Isla bajó la mirada. Lo siento. Zeke le dedicó una pequeña sonrisa.

Gracias. Jonathan se relajó un poco, pero no habló. Después de unos 30 minutos, Zeke volvió a tocarle suavemente el tobillo.

¿Lo sientes? Isla parpadeó. Una especie de presión. Zeke miró a Jonathan.

Qué bien. Jonathan entrecerró los ojos. A veces dice eso durante sus sesiones regulares.

—Sí —respondió Zeke—. Pero esas sesiones son en una sala llena de máquinas. A veces los niños les tienen miedo a las máquinas.

Se aprietan. ¿Pero aquí? —Señaló el parque abierto—. Hay aire.

Árboles. Se siente diferente. Jonathan no dijo nada.

Pero ahora sí que la escuchaba. Zeke ayudó a Isla a estirar ambas piernas. Luego le enseñó algunos movimientos sencillos para que los practicara con los dedos de los pies.

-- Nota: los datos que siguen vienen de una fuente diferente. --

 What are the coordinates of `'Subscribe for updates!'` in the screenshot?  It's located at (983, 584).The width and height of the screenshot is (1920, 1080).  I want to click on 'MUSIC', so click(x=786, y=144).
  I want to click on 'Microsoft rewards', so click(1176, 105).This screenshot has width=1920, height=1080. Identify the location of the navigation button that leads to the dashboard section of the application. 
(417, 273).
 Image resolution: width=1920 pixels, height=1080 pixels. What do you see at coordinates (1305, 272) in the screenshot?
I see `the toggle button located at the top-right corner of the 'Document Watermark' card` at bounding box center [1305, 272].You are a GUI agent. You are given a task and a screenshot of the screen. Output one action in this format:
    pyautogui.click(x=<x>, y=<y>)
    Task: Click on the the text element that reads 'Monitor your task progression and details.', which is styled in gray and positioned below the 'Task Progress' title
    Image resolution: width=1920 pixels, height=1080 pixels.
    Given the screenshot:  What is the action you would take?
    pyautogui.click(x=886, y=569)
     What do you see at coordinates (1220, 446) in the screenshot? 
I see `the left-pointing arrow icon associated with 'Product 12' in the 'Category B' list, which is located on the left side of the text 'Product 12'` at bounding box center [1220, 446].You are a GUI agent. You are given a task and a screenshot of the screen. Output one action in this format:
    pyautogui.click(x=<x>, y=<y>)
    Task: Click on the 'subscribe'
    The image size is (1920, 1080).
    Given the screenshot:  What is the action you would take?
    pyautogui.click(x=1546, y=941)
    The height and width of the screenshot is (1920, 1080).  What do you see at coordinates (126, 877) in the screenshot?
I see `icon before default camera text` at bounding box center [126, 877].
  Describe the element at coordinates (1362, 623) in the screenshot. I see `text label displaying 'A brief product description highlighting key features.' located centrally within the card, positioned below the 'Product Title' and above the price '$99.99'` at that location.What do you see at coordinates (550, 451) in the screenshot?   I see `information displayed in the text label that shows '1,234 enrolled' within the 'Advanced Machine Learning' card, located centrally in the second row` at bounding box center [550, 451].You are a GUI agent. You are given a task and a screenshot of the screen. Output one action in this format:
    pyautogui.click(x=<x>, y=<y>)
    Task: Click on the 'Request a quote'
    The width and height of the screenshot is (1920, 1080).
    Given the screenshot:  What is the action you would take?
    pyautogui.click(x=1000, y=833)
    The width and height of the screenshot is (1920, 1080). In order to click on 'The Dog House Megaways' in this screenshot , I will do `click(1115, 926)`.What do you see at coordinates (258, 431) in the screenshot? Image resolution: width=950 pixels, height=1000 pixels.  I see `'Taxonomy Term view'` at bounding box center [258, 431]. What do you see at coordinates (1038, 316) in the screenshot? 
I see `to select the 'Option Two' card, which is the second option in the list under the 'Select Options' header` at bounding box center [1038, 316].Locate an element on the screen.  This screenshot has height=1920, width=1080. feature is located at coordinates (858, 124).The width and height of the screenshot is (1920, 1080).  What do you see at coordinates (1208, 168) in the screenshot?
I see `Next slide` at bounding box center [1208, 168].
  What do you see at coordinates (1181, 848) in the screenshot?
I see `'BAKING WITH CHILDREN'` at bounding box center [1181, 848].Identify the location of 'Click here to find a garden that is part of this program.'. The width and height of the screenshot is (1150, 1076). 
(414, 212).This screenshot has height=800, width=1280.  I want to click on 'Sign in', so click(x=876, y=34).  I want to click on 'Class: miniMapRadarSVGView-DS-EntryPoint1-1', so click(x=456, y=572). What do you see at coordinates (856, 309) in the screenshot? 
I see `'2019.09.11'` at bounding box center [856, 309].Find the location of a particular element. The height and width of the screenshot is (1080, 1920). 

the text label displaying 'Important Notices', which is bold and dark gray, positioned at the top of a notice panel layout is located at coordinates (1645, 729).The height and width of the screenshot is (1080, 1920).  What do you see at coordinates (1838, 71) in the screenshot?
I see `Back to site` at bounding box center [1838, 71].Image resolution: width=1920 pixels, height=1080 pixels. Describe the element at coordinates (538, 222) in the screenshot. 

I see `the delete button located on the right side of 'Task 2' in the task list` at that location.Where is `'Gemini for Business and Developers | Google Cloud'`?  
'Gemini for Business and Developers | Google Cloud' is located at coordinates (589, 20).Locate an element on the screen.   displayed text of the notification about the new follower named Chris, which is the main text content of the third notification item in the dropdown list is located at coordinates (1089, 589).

Solo se movía. Lo intentó. No pasó nada obvio.

Pero no parecía desanimada. —Te lo mostraré de nuevo la semana que viene —dijo Zeke, poniéndose de pie—. Lleva tiempo.

Pero tus músculos… Señaló sus muslos. Todavía recuerdan cómo deben usarse. Solo hay que recordárselos.

Isla sonrió, más grande esta vez. «De acuerdo». Jonathan se aclaró la garganta.

—No prometemos nada —dijo rápidamente. Zeke asintió—. Yo tampoco.